Never experience that, but I only cache 200 and if there is content in the request body. Do you enforce any cache logic? Also, I only push to cache with event.waitUntil() , after the user gets the response.

Yes. My code looks something like this:

addEventListener('fetch', event => {
  event.passThroughOnException()
  event.respondWith(handleRequest(event))
})

async function handleRequest(event) {
  const request = event.request

  // Build cache key
  const cache = caches.default
  const url = new URL(request.url)
  const cacheKey = url.origin + url.pathname

  // Check the cache
  let response = await cache.match(cacheKey)

  if (!response) {
    // If no response from the cache, fetch from the origin
    response = await fetch(request)

    // Do not cache an unsuccessful (non-200) response
    if (response.status != 200) {
      return response
    }

    // My cache logic
    // ....

    if (cache_this) {
      response = new Response(response.body, response)
      response.headers.append("Cache-Control", "s-maxage=604800")
      event.waitUntil(cache.put(cacheKey, response.clone()))
    }
  
  return response
}

@adaptive, can you share more details about how you are checking for “content in the request body”?

I’d be curious to see your technique for this as I figure out the best way to do it myself.

This is still an issue I’m experiencing and I am running out of ideas on how to resolve it on my own.

Troubleshooting is nearly impossible because I have to rely on an affected user to report the issue, confirm which CF POP they are connecting to, and then use a VPN in the hopes that I might be able to connect to that same POP which is showing the blank page.

@adaptive, sorry to tag you again, but can you share more details about how you’re checking the content of the request or response body? It’s not clear to me how to read it.

I noticed this with Cloudflare APO, really occurs when you have lots of posts, talking 10k, the few reports cme in, so random and odd.

Turning off Argo routing helped, but still occurs. i gave up on this when the cf devs wanted an har file, and i sent it to them and got a reply saying great, please send us a har file, gave up at that point.

So yeah, if apo workers show this, its a bigger issue than just your worker.

1 Like

Thanks for chiming in, Josh. I’m actually not using APO or Argo. What plan are you on?

Sadly I’m not surprised by Cloudflare’s lack of acknowledgement on the issue. It appears the only solution is to write defensive code in the Worker which checks for this case, but even that is a challenge because it’s so wildly unpredictable. I can’t test or debug my own code until someone else reports a problem and follows up with all the necessary information.

Very disappointing that Workers and the CF cache is so unreliable.

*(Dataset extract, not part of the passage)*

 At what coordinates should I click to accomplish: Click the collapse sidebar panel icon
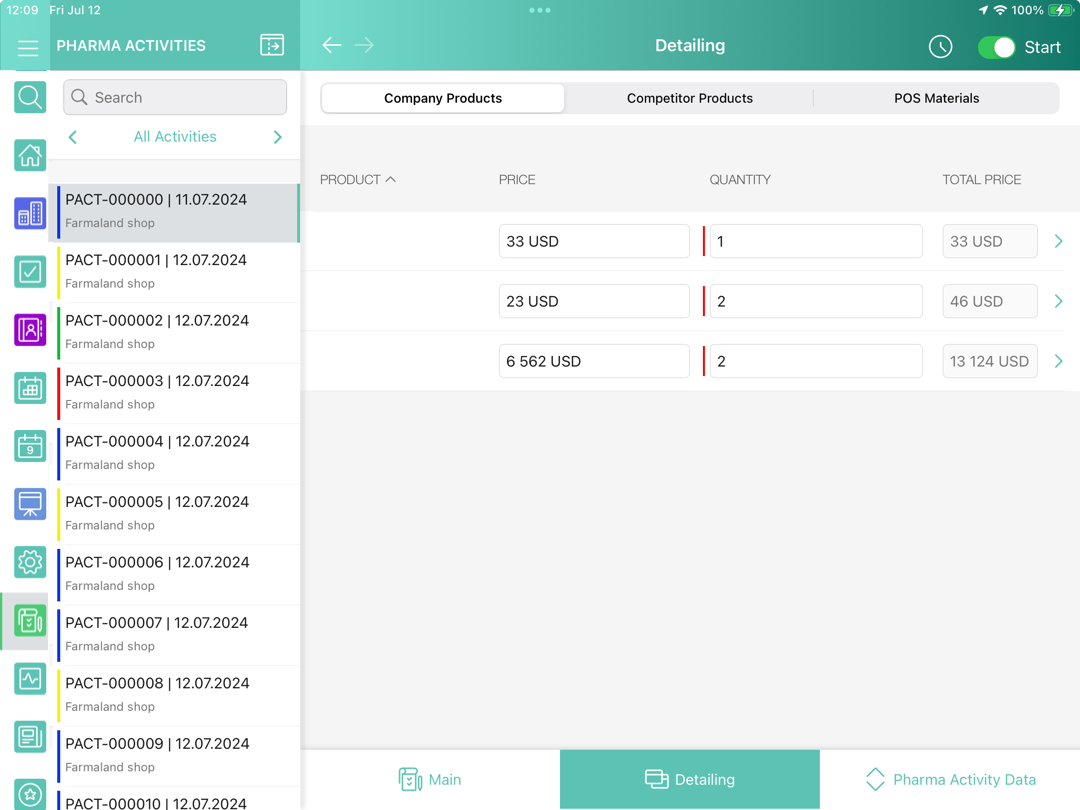(x=272, y=45)
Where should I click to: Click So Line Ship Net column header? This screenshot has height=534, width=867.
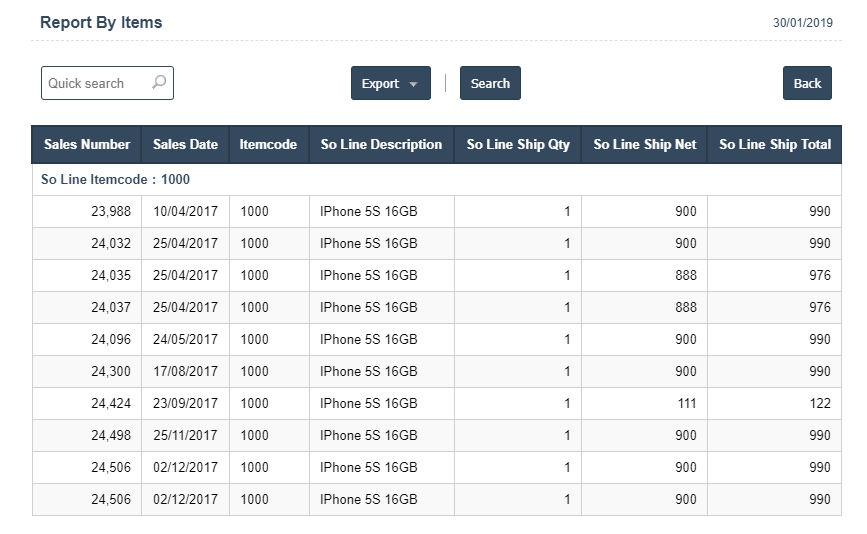tap(644, 144)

I am on pro plan, but Cloudflare apo uses workers similar to what you have, i wqs basically saying i seen this with official Cloudflare products, seen reddit comments of users experiencing the same, so i think tbe issue is bigger than just your worker, again i gave up at the silly support asking for a har file, then its attached and they totally ignored and asked when i am sending it. :laughing:

Cloudldare keep releasing tons of new products without fixing it or improving, seems every few months something new and cool comes out, i mean mirage is still in beta for how many years for example, apo took 16 months to fix mobile cache issue. I guess its a tease to upgrade to enterprise, i would go to business right now but nothing will improve, i will still get upgrade to enterprise meh.

They should just stick to ddos protection which they are fantanstic in, and stop making half baked products that are released then development paused cause the devs are pushed to make a new product for next months week of Cloudflare hooha

1 Like

@JoshJ @deltahf you still having this issue with Workers? Maybe you’d get a better response for Workers on CF Dev Discord server?